The proposal, which will come before Cambridge City Council’s planning committee is for Queens’ College to build four student accommodation blocks containing 60 rooms next to the boundary of Paradise Nature Reserve.

View of proposed development at Owlstone Croft from Paradise Nature Reserve
View of proposed development at Owlstone Croft from Paradise Nature Reserve

But fears have been raised that the proposed blocks could impact on bat populations in the nature reserve due to light pollution from the buildings, while some groups are concerned that the development will impact on the look of the conservation area and that noise and dust from the building site could affect the neighbouring Newnham Croft School, among other worries.

Objections have been sent to the council by ramblers, the Federation of Cambridge Residents’ Associations, Living Streets, Cambridge, Past, Present and Future, the Campaign for the Protection of Rural England (CPRE), Friends of the Earth, Friends of the Cam and the Wildlife Trust as well as the Friends of Paradise Nature Reserve group.

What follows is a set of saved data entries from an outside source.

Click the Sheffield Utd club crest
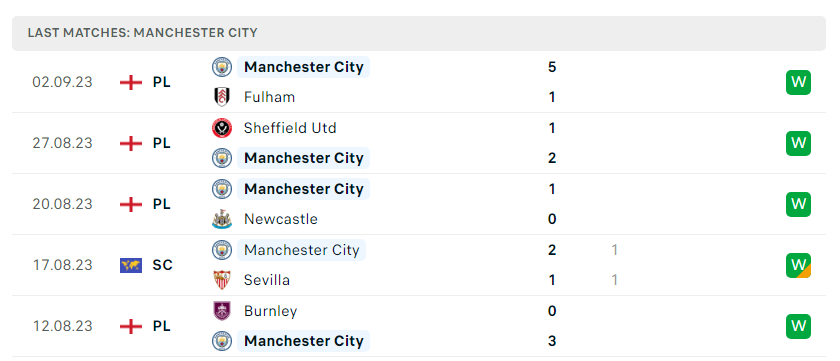This screenshot has width=840, height=361. (x=221, y=128)
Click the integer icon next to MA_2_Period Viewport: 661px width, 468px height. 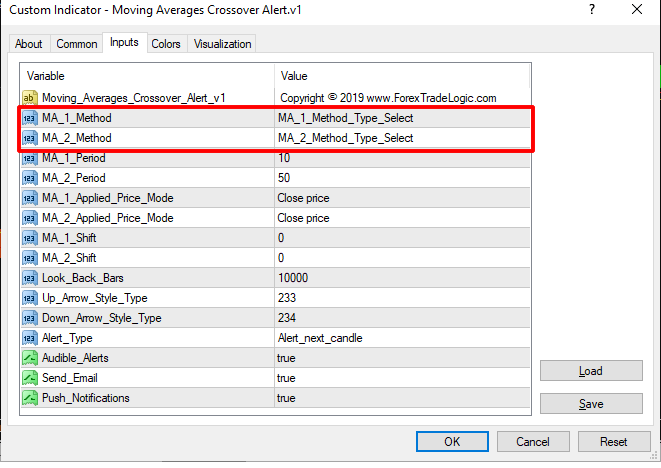[x=29, y=177]
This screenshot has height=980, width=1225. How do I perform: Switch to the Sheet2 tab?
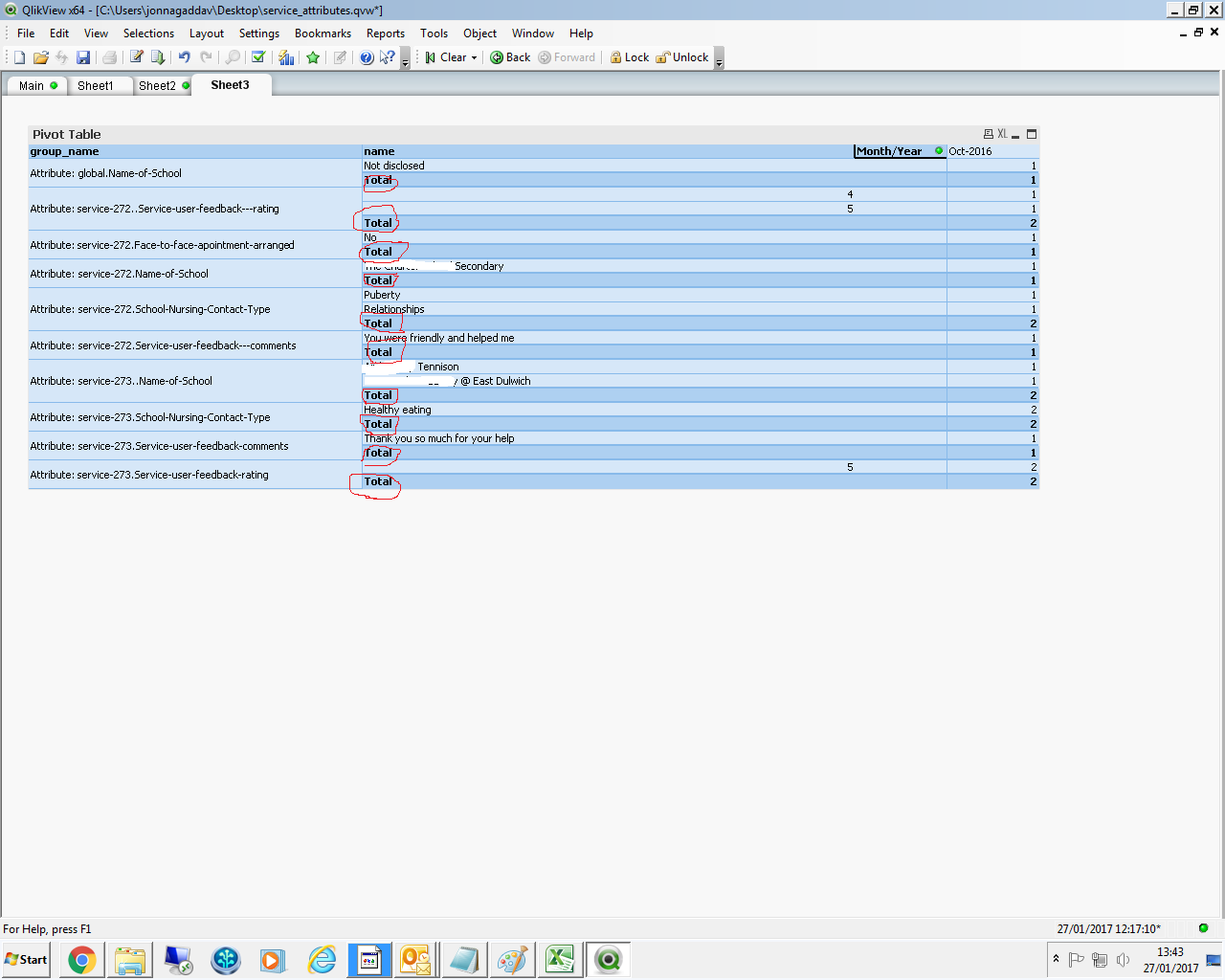(157, 86)
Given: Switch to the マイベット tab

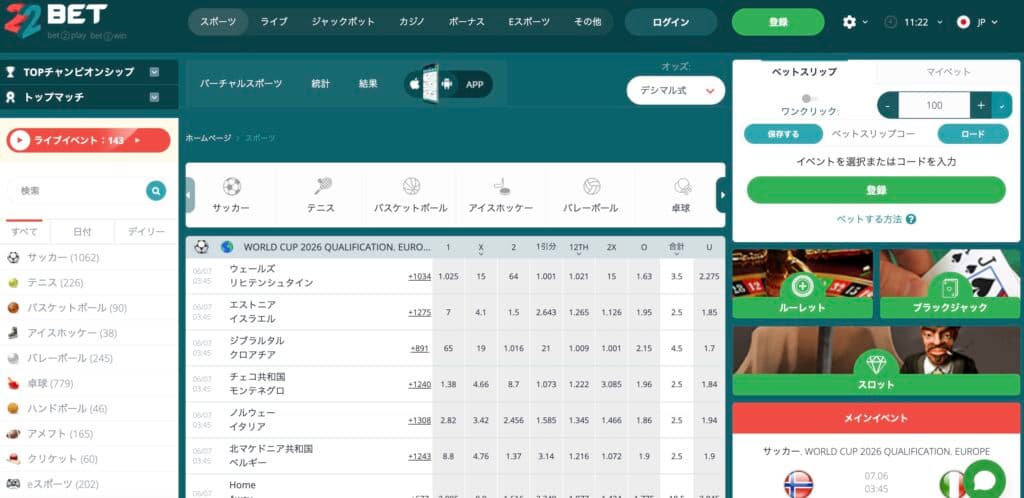Looking at the screenshot, I should click(x=948, y=72).
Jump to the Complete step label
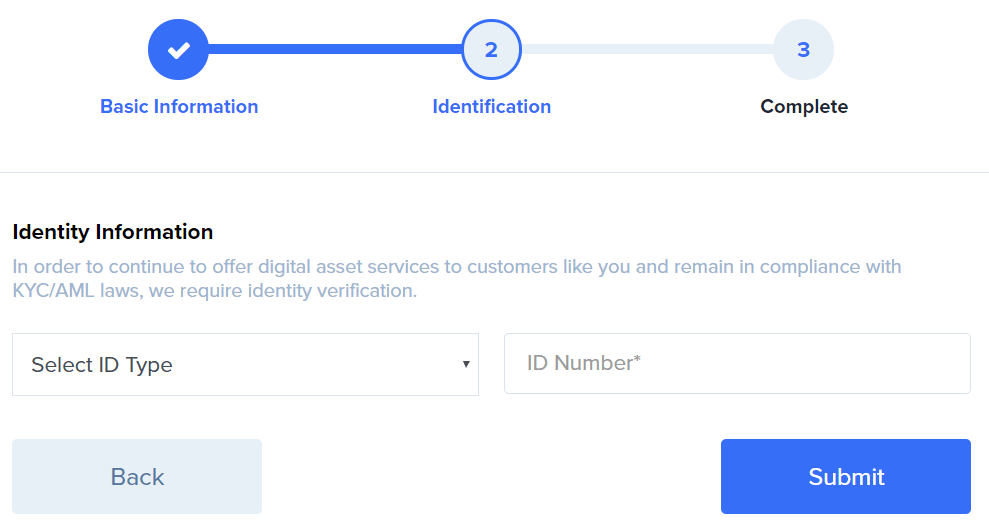 [804, 107]
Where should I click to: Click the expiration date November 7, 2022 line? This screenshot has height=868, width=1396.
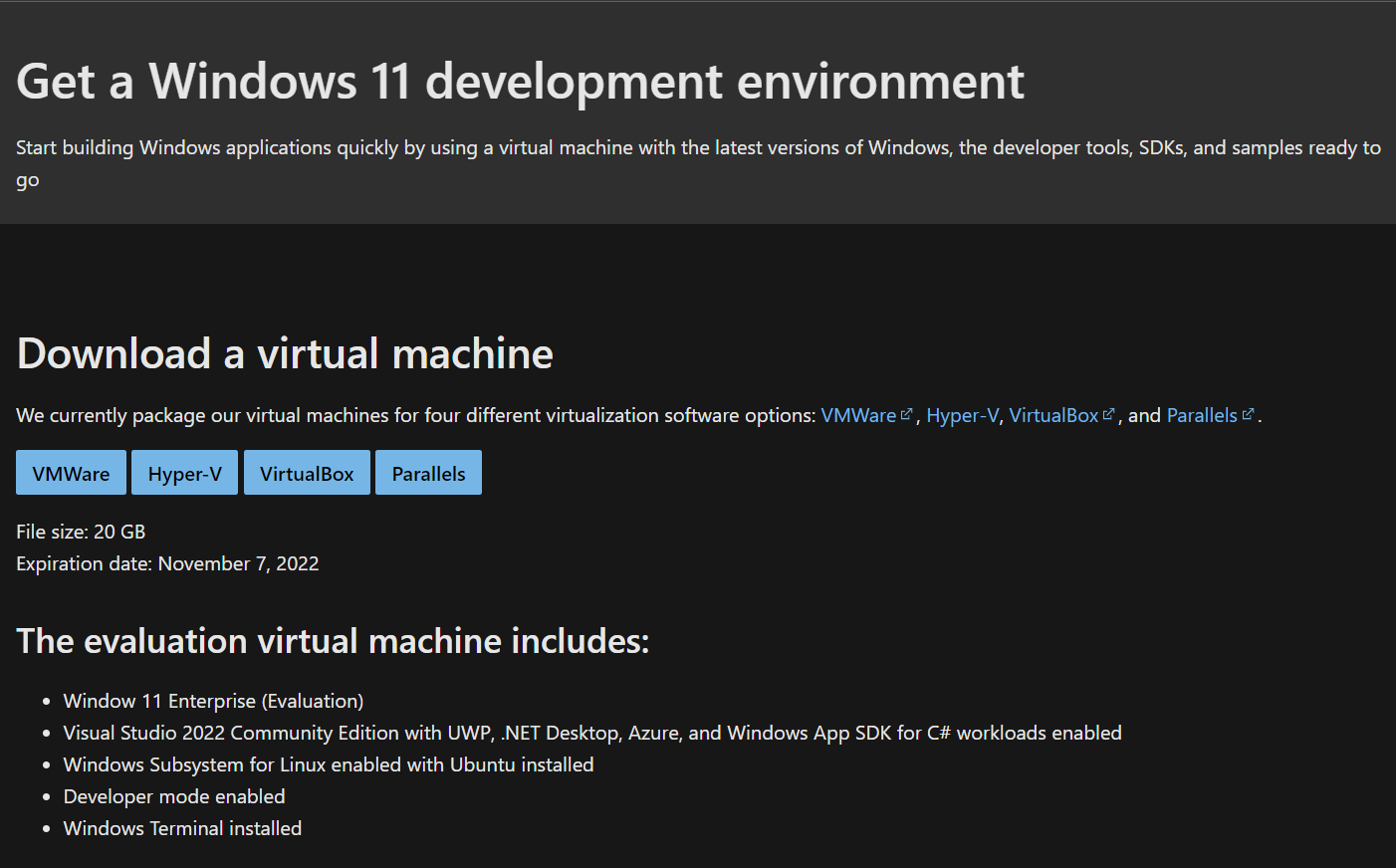pos(167,563)
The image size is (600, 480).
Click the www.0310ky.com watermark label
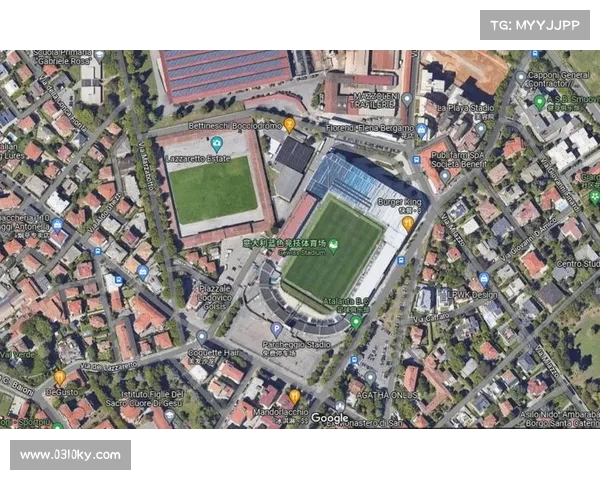tap(70, 455)
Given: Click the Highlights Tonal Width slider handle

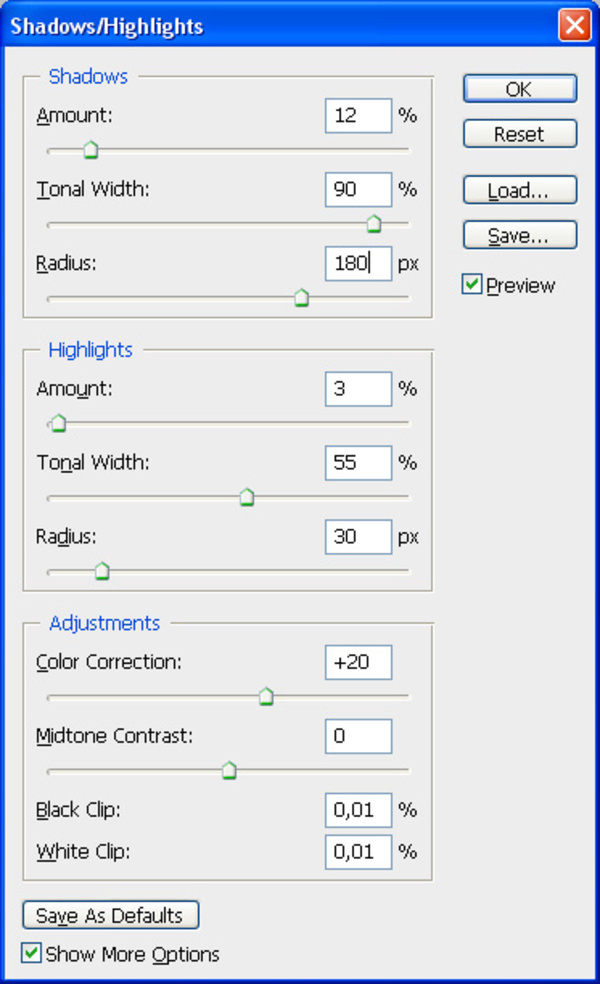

There were also letters from the local primary, Newnham Croft School, South Newnham Neighbourhood Forum and from ward councillors.

Newnham Croft community representatives with a petition against the proposals. Picture: Keith Heppell
Newnham Croft community representatives with a petition against the proposals. Picture: Keith Heppell

The Friends of Paradise group commissioned a report that found eight bat species living in the trees along the boundary of the reserve, where it meets the Queens’ College site, including the endangered barbastelle bat.

The report, by Bioscan, said there had not been “an adequate assessment of the current status of the species population, or the species’ use of the site and other adjacent habitats, or the impact of the proposed development on legally-protected species, national and Cambridgeshire specific bat species and their habitats”.

The proposed Queens' College accommodation. Image: Queens’ College
The proposed Queens' College accommodation. Image: Queens’ College

The Friends said: “The council does have policies to protect species and their habitats in a conservation area, and this application does not meet these policies.”

However, council planning officers have concluded that the number of rare bats flying along the boundary of the reserve is low.

They say: “It is considered that the barbastelle activity is likely to represent a single or very low number of barbastelle bats commuting past the site, whilst using the River Cam corridor. The applicant’s bat survey report details barbastelle activity when the existing nursery lights were on, suggesting that the individual/s are tolerating existing lighting within the site and wider urban habitats.”

Friends of Paradise Nature Reserve chair Pamela Gatrell. Picture: Keith Heppell
Friends of Paradise Nature Reserve chair Pamela Gatrell. Picture: Keith Heppell

They added that “any potential harm to bats will be minimised and mitigated through the control of light lux levels” and temporary noise disturbance during construction will be “minimised and mitigated”.

But the Friends point out that rare bats will be seen in low numbers and that the number and type of bat surveys have been inadequate.

In another letter to officers, a group of parents at Newnham Croft School objected to the planning proposal in “the strongest possible terms due to the health risk it poses to children”, raising the possibility of air pollution caused by particulate matter during building works.

Planning officers considered that the risk to people was “not significant” if correct mitigation was put in place.

Meanwhile, the conservation group Cambridge Past, Present and Future complained: “The development of three-storey high buildings in close proximity to the local nature reserve will have an adverse impact on the character and amenity of the reserve.”

Council officers, however, stated: “It is not considered that any harm to the character and appearance of the conservation area nor the setting of the building of local interest would result from the proposed development.”

And while the proposed development measures 12 metres high from the boardwalk in the nature reserve, they considered that “the overall scale of the development is considered acceptable”.

Officers have advised committee members to approve the proposal but the decision will rest with councillors.